- Date: 4–10 May
- Edition: 3rd
- Surface: Clay
- Location: Santos, Brazil

Champions

Singles
- Franco Roncadelli

Doubles
- Guto Miguel / Luís Felipe Miguel
- ← 2025 · Santos Brasil Tennis Cup · 2027 →

= 2026 Santos Brasil Tennis Cup =

The 2026 Santos Brasil Tennis Cup was a professional tennis tournament played on clay courts. It was the third edition of the tournament which was part of the 2026 ATP Challenger Tour. It took place in Santos, Brazil between 4 and 10 May 2026.

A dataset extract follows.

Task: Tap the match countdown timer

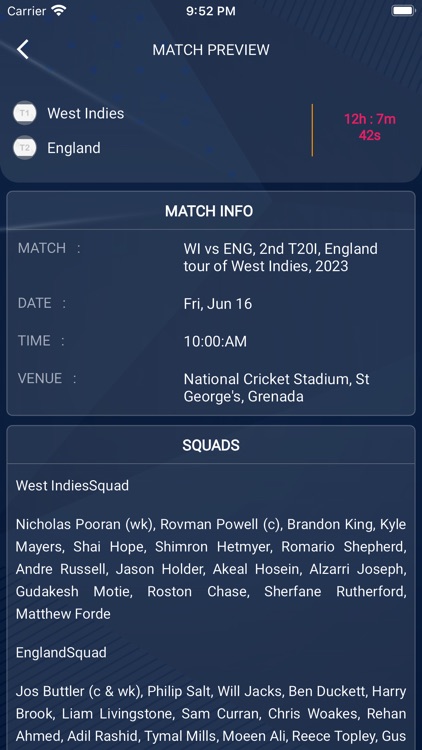Action: click(370, 127)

==Singles main-draw entrants==
===Seeds===

| Country | Player | Rank^{1} | Seed |
|---|---|---|---|
| ARG | Guido Iván Justo | 257 | 1 |
| URU | Franco Roncadelli | 273 | 2 |
| BOL | Murkel Dellien | 286 | 3 |
| ARG | Facundo Mena | 290 | 4 |
| PER | Juan Pablo Varillas | 295 | 5 |
| ARG | Nicolás Kicker | 344 | 6 |
| ARG | Juan Manuel La Serna | 362 | 7 |
| BRA | Matheus Pucinelli de Almeida | 377 | 8 |

- ^{1} Rankings as of 20 April 2026.

===Other entrants===
The following players received wildcards into the singles main draw:
- BRA Gustavo Albieri
- BRA Guto Miguel
- BRA Pedro Rodrigues Longobardi

The following player received entry into the singles main draw as an alternate:
- BRA José Pereira

The following players received entry from the qualifying draw:
- BRA Bruno Fernandez
- BRA Wilson Leite
- BRA Luís Felipe Miguel
- ARG Fermín Tenti
- BRA Rafael Tosetto
- BRA Nicolas Zanellato

==Champions==
===Singles===

- URU Franco Roncadelli def. ARG Hernán Casanova 6–3, 6–2.

===Doubles===

- BRA Guto Miguel / BRA Luís Felipe Miguel def. BRA Mateus Alves / BRA Pedro Sakamoto 6–3, 6–4.